Huang Yi, que originalmente era el director de la Oficina de Seguridad Pública de la ciudad, había enfermado gravemente de repente antes del Año Nuevo y se había retirado de la primera línea.

Rara vez había aparecido en público.

He Feng recordaba que Huang Yi se dedicaba principalmente a casos de fraude financiero.

En aquel entonces, unos pequeños cabecillas dijeron que querían vengarse de Huang Yi.

Esperaron fuera de la casa de Huang Yi durante casi un mes.

Al final, cuando se preparaban para atacar a Huang Yi, que estaba a punto de salir, fueron atrapados por el hijo mayor de Huang Yi, Huang Qin, y sus hombres.

Aquellos cabecillas no tenían cerebro.

Esperaban fuera de la casa de Huang Yi todos los días, pero no se dieron cuenta de que otro grupo de policías también los estaba vigilando.

Fue un juego en el que la mantis acecha a la cigarra, ignorante del oriol que la sigue.

Ni siquiera se dieron cuenta hasta que los atraparon.

La noticia del ataque a Huang Yi se publicó rápidamente en los principales periódicos y revistas.

Fue también en ese momento cuando Huang Yi pareció haberse retirado gradualmente a un segundo plano.

He Feng nunca había esperado que este grupo de gente atacara a Huang Yi.

Fue una lucha encarnizada que resultó de la injusticia de ser una oveja negra.

He Feng tenía el ceño fuertemente fruncido.

Al mirar la descripción, sintió un escalofrío en el corazón.

Fang Ya también asomó la cabeza para echar un vistazo, pero sintió que algo no cuadraba.

Fang Ya no pudo recordarlo en ese momento, pero recordaba vagamente que este Huang Yi parecía tener algunas cosas que aún no había explicado con claridad.

Fang Ya no se atrevió a sacar conclusiones precipitadas todavía.

Después de todo, sus recuerdos eran igual de borrosos.
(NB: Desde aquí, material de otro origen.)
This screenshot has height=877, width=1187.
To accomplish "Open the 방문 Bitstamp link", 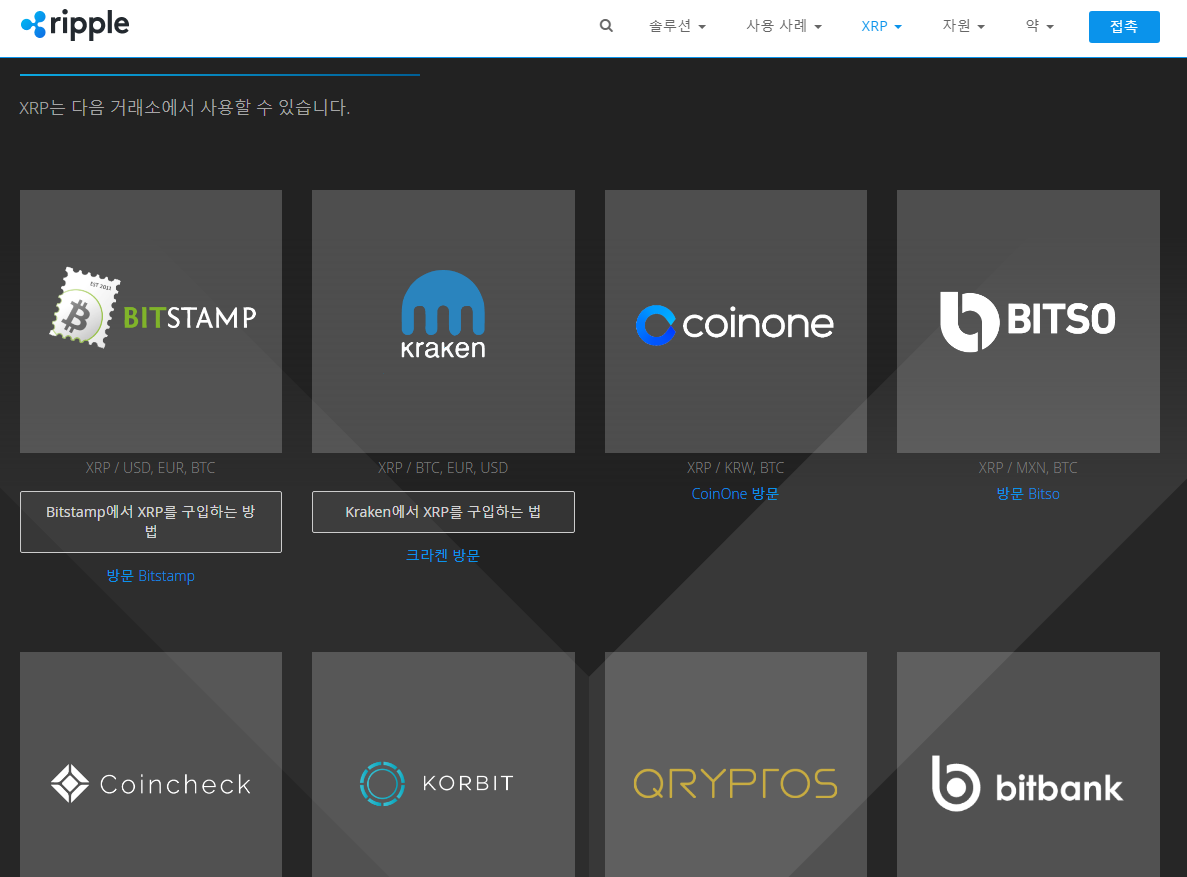I will point(150,575).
Después de un buen rato, Fang Ya le dijo a He Feng: —¿Puedo echarle un vistazo más de cerca a esta información?

Cuando He Feng escuchó esto, dudó un momento y luego miró a Nie Jun.

Nie Jun asintió y dijo: —Es mi asistente y tu esposa.

No hay problema.

Entonces, He Feng le entregó la información a Fang Ya.
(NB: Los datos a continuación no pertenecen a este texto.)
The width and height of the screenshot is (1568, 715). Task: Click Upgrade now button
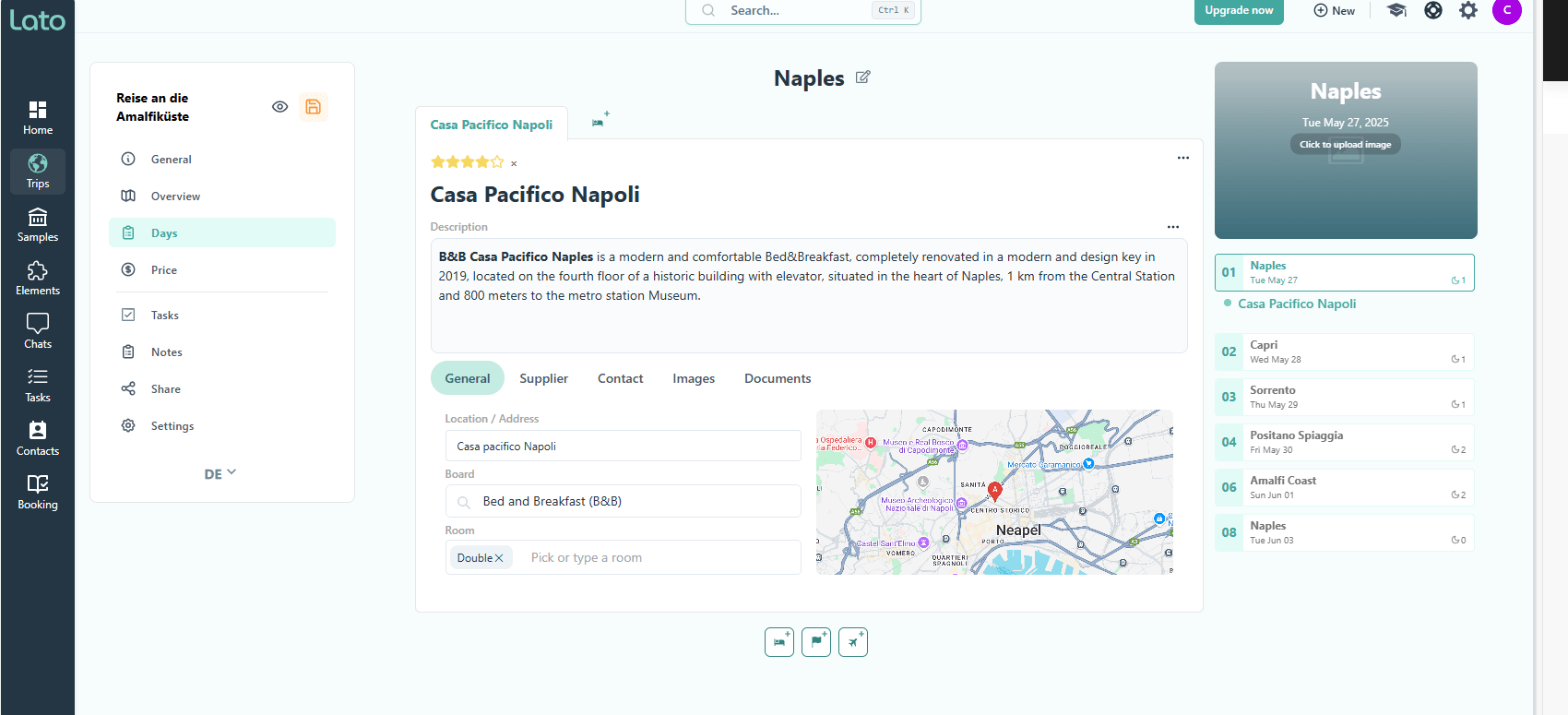(x=1238, y=11)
Fang Ya hojeó la información y recordó los sucesos de su vida anterior.

El incidente en el que el jefe de policía, Huang Yi, fue atacado le había causado una profunda impresión.

No era porque le preocupara Huang Yi, sino porque daba la casualidad de que trabajaba en un restaurante cerca de la casa de Huang Yi.

En aquella época, el incidente tuvo mucha repercusión.

Aunque no había que fiarse de la palabra de la gente, a veces no todos los rumores eran falsos.

Fang Ya recordaba vagamente que en ese ataque, sí que hubo gente que resultó herida o incluso gravemente herida.

Pero el informe en manos de He Feng y los reportajes de los medios de comunicación de la época no mencionaban nada sobre este incidente.

Una de las víctimas colaterales especialmente grave fue un obrero que trabajaba en una obra cerca del hotel donde trabajaba Fang Ya.